* **Required work**:
a) Translate this sentence from the wiki dialect conversion passage into Spanish: "A developer can see exactly what is lost on conversion."
b) Reproduce word for word the part of the wiki dialect conversion passage that opens with the words containing "conf:url a dx:Type" and closes with "dx:equivalent doku:number .".

* **Source passage**:
━━━━━━━━━━━━━━━━━━━━

For an example of a parameterized instruction, consider the following wikitext in Confluence:
{rss:url=http://slashdot.org/index.rss|max=5}
An HTML div or span element can represent the parameterized instruction because an empty div or span has no meaning and can be ignored. The element contains special processing instructions for the parameter values:
<div class="conf--rss"> <?dialect-property url=http://slashdot.org/index.rss?> <?dialect-property max=5?> </div>
Because MediaWiki has no equivalent to the rss instruction, conversion to the MediaWiki dialect would ignore the parameter values and revert to the base element, yielding a no-op instance in the MediaWiki dialect:
<div/>
Because DokuWiki does have the feed instruction, conversion to the DokuWiki dialect would map the element as well as the parameter values:
<div class="doku--rss"> <?dialect-property feed=http://slashdot.org/index.rss?> <?dialect-property number=5?> </div>
The DokuWiki dialect would import to the following DokuWiki wikitext instance:
{{rss>http://slashdot.org/index.rss 5 }}
This serialization meets the objective for easy interpretation. The reversion of semantic text to structured text is visible and enabled by default (as with the code block above). Similarly, by default, the skipped values of a parameterized instruction are visible in the source dialect (though not in the rendered flow). A developer can see exactly what is lost on conversion. A vendor can improve compatibility at any time by enhancing the target dialect. Even in the worst case, maximizing the conservation of base structured text has value for many scenarios.2
The RDF declaration for the Confluence constructs might resemble the following sketch (where the “dx” namespace prefix qualifies the dialect declaration vocabulary and the “conf” namespace prefix qualifies the constructs of the Confluence dialect):
conf:code a dx:Type ;
dx:hasBase html:pre ;
dx:containerFor [ a dx:Position ;
dx:hasContained conf:title ;
dx:hasOccurrence dx:ZeroToOneRange
] ;
dx:containerFor [ a dx:Position ;
dx:hasContained xs:string ;
dx:hasOccurrence dx:ZeroToOneRange
] .
conf:title a dx:Type ;
dx:hasBase html:strong ;
dx:containerFor [ a dx:Position ;
dx:hasContained xs:string ;
dx:hasOccurrence dx:ZeroToOneRange
] .
conf:rss a dx:Type ;
dx:hasBase html:div ;
dx:containerFor [ a dx:Position ;
dx:hasContained conf:url ;
dx:hasOccurrence dx:OneRange
] ;
dx:containerFor [ a dx:Position ;
dx:hasContained conf:max ;
dx:hasOccurrence dx:ZeroToOneRange
] .
conf:url a dx:Type ;
dx:hasBase dx:DialectProperty ;
dx:containerFor [ a dx:Position ;
dx:hasContained xs:anyURI ;
dx:hasOccurrence dx:OneRange
] .
conf:max a dx:Type ;
dx:hasBase dx:DialectProperty ;
dx:containerFor [ a dx:Position ;
dx:hasContained xs:positiveInteger ;
dx:hasOccurrence dx:OneRange
] .
DokuWiki would provide a similar declaration of the RSS construct for its WIF dialect. A declaration of equivalence between dialect constructs would resemble the following:
conf:rss dx:equivalent doku:rss . conf:url dx:equivalent doku:feed . conf:max dx:equivalent doku:number .
The declarations provide enough information for a general-purpose process to discover and perform valid conversions. In particular, where salient markup in the source instance has an equivalent in the target dialect and has equivalent content for all required content in the target dialect, the general-purpose process can rewrite the source instance as a target instance. In addition to equivalence, a declaration of subsumption (where the target construct has a broader semantic and broader content than the source construct) can also enable conversion.

━━━━━━━━━━━━━━━━━━━━

* **Recorded information**:

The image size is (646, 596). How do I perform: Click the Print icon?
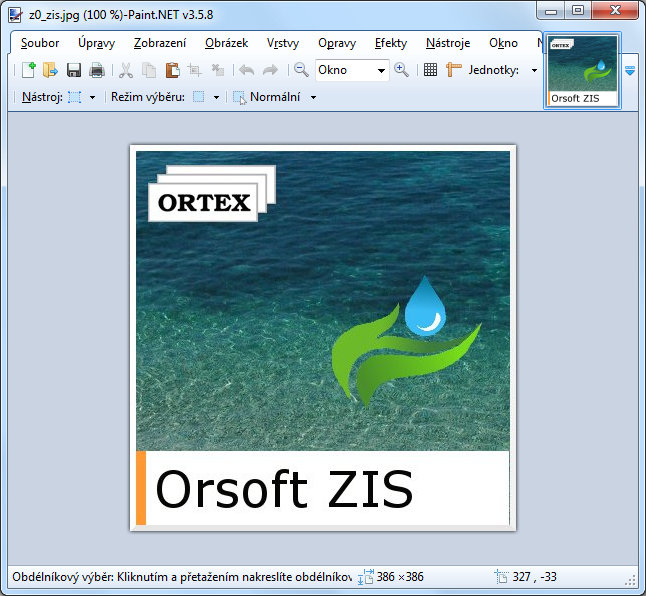pos(97,70)
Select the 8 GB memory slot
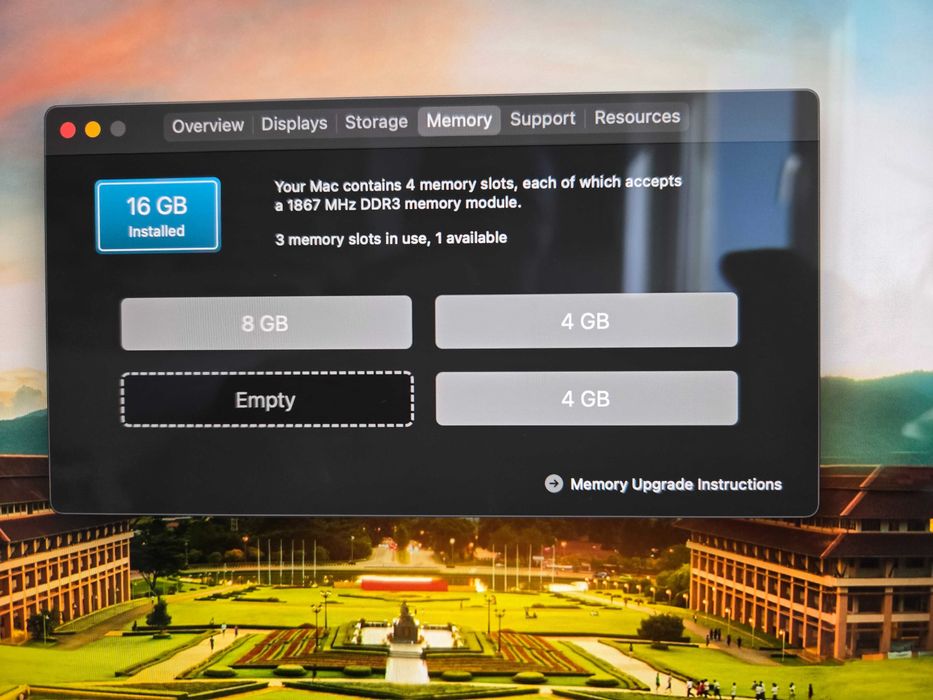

━━━━━━━━━━━━━━━━━━━━

* **Outputs by task**:
a) Un desarrollador puede ver exactamente qué se pierde en la conversión.

b)
conf:url a dx:Type ;
dx:hasBase dx:DialectProperty ;
dx:containerFor [ a dx:Position ;
dx:hasContained xs:anyURI ;
dx:hasOccurrence dx:OneRange
] .
conf:max a dx:Type ;
dx:hasBase dx:DialectProperty ;
dx:containerFor [ a dx:Position ;
dx:hasContained xs:positiveInteger ;
dx:hasOccurrence dx:OneRange
] .
DokuWiki would provide a similar declaration of the RSS construct for its WIF dialect. A declaration of equivalence between dialect constructs would resemble the following:
conf:rss dx:equivalent doku:rss . conf:url dx:equivalent doku:feed . conf:max dx:equivalent doku:number .